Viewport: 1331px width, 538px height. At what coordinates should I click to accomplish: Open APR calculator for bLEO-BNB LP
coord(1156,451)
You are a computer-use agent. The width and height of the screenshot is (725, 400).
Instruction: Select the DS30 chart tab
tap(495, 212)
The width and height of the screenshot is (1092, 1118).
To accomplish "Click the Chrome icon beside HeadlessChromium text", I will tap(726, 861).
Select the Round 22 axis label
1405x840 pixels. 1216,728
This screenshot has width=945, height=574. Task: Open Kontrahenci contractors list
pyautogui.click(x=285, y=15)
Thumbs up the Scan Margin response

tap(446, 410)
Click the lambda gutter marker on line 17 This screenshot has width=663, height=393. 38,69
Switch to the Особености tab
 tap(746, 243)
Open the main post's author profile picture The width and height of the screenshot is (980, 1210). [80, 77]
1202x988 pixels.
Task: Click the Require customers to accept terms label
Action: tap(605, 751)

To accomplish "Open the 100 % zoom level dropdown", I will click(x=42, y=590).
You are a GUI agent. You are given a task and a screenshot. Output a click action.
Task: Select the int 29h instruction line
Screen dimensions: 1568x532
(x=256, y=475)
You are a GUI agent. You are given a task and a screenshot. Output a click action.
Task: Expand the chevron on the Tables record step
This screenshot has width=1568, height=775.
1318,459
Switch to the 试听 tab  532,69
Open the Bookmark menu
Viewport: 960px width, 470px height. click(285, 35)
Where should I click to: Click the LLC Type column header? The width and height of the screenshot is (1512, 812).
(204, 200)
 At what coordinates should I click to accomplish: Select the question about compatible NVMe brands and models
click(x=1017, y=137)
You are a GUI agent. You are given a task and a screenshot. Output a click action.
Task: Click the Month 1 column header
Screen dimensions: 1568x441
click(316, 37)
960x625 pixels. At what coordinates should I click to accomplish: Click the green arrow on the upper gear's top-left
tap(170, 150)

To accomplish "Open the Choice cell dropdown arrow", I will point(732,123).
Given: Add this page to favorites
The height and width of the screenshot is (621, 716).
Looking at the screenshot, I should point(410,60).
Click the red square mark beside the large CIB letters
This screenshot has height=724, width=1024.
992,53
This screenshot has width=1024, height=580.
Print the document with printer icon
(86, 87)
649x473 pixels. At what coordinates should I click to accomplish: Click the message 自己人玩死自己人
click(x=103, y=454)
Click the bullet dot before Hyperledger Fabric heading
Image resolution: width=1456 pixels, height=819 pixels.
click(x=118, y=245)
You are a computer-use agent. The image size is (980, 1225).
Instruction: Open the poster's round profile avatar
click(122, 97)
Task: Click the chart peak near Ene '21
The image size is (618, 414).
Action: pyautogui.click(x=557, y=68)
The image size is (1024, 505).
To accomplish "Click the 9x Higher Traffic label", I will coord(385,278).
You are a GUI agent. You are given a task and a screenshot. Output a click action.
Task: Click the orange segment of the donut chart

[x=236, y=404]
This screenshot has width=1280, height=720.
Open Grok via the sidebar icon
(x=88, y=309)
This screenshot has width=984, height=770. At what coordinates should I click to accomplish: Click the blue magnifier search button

· · · · ·

● Exercise goal
Look over the entries for "beside", then copy every line that includes that string.

● Result for this task
To accomplish "Click the Chrome icon beside HeadlessChromium text", I will tap(726, 861).
Click the red square mark beside the large CIB letters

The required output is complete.